WHAT NEEDS TO BE DONE → Beginning with the line below that contains "Страхование (64, 1935)" and ending with the line that contains "Miscarriages of Justice (285, 181)", copy every line exactly. Copy nothing else.

(Dataset excerpts)

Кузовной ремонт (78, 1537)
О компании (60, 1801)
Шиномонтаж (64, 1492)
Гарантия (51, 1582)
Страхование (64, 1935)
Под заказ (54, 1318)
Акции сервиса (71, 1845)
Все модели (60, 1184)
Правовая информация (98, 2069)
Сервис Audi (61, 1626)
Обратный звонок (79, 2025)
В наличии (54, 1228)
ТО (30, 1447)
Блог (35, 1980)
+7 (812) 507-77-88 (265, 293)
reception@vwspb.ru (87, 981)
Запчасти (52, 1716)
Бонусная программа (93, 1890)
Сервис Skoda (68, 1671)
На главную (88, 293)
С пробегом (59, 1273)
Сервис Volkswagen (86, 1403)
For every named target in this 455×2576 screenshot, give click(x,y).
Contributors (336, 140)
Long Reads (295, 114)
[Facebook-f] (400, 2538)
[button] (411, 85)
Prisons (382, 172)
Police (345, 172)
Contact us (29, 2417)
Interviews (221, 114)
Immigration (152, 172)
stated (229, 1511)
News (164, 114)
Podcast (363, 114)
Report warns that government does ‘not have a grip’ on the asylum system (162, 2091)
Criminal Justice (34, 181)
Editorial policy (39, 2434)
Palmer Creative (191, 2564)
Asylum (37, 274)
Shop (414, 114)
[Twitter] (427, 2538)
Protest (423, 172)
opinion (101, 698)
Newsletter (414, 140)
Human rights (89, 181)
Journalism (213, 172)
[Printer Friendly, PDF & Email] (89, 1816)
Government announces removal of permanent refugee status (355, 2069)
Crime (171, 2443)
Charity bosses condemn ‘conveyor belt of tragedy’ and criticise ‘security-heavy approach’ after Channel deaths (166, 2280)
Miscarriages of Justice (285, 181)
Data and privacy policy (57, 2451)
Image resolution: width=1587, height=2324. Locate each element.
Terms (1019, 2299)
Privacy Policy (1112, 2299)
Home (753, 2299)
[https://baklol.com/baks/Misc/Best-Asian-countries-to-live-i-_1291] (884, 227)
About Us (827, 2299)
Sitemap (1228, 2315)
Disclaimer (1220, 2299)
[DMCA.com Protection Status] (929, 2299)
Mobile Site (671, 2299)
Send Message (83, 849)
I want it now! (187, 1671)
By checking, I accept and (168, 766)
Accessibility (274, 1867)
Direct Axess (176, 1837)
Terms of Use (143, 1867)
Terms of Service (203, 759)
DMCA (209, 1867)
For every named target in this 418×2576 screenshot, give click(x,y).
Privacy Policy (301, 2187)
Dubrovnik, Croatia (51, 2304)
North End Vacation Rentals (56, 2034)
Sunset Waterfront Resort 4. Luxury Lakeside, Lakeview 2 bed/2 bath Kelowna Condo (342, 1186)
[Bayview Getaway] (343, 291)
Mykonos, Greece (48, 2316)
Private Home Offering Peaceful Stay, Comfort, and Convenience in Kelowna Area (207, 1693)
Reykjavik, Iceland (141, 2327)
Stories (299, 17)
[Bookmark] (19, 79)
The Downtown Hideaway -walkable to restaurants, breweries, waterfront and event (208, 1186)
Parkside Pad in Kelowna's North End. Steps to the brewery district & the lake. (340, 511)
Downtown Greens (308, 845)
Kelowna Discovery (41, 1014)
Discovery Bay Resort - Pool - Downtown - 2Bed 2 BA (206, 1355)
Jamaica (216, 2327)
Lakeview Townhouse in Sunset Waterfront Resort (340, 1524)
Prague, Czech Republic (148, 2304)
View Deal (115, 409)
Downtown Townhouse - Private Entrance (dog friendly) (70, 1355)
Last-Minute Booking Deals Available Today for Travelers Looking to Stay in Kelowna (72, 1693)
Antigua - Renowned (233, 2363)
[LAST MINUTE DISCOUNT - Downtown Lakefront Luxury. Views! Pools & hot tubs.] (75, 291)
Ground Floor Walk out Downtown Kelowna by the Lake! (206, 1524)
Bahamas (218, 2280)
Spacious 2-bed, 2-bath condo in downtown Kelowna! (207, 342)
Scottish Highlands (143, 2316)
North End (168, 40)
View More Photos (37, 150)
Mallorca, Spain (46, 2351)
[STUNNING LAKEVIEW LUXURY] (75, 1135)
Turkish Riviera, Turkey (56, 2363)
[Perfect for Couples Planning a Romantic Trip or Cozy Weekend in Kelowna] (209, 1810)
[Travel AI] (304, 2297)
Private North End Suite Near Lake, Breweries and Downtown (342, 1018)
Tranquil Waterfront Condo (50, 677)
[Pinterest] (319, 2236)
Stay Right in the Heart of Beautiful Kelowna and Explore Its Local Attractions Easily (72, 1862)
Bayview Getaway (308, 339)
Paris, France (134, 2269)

WORKED SOLUTION →
Страхование (64, 1935)
Под заказ (54, 1318)
Акции сервиса (71, 1845)
Все модели (60, 1184)
Правовая информация (98, 2069)
Сервис Audi (61, 1626)
Обратный звонок (79, 2025)
В наличии (54, 1228)
ТО (30, 1447)
Блог (35, 1980)
+7 (812) 507-77-88 (265, 293)
reception@vwspb.ru (87, 981)
Запчасти (52, 1716)
Бонусная программа (93, 1890)
Сервис Skoda (68, 1671)
На главную (88, 293)
С пробегом (59, 1273)
Сервис Volkswagen (86, 1403)
For every named target in this 455×2576 screenshot, give click(x,y).
Contributors (336, 140)
Long Reads (295, 114)
[Facebook-f] (400, 2538)
[button] (411, 85)
Prisons (382, 172)
Police (345, 172)
Contact us (29, 2417)
Interviews (221, 114)
Immigration (152, 172)
stated (229, 1511)
News (164, 114)
Podcast (363, 114)
Report warns that government does ‘not have a grip’ on the asylum system (162, 2091)
Criminal Justice (34, 181)
Editorial policy (39, 2434)
Palmer Creative (191, 2564)
Asylum (37, 274)
Shop (414, 114)
[Twitter] (427, 2538)
Protest (423, 172)
opinion (101, 698)
Newsletter (414, 140)
Human rights (89, 181)
Journalism (213, 172)
[Printer Friendly, PDF & Email] (89, 1816)
Government announces removal of permanent refugee status (355, 2069)
Crime (171, 2443)
Charity bosses condemn ‘conveyor belt of tragedy’ and criticise ‘security-heavy approach’ after Channel deaths (166, 2280)
Miscarriages of Justice (285, 181)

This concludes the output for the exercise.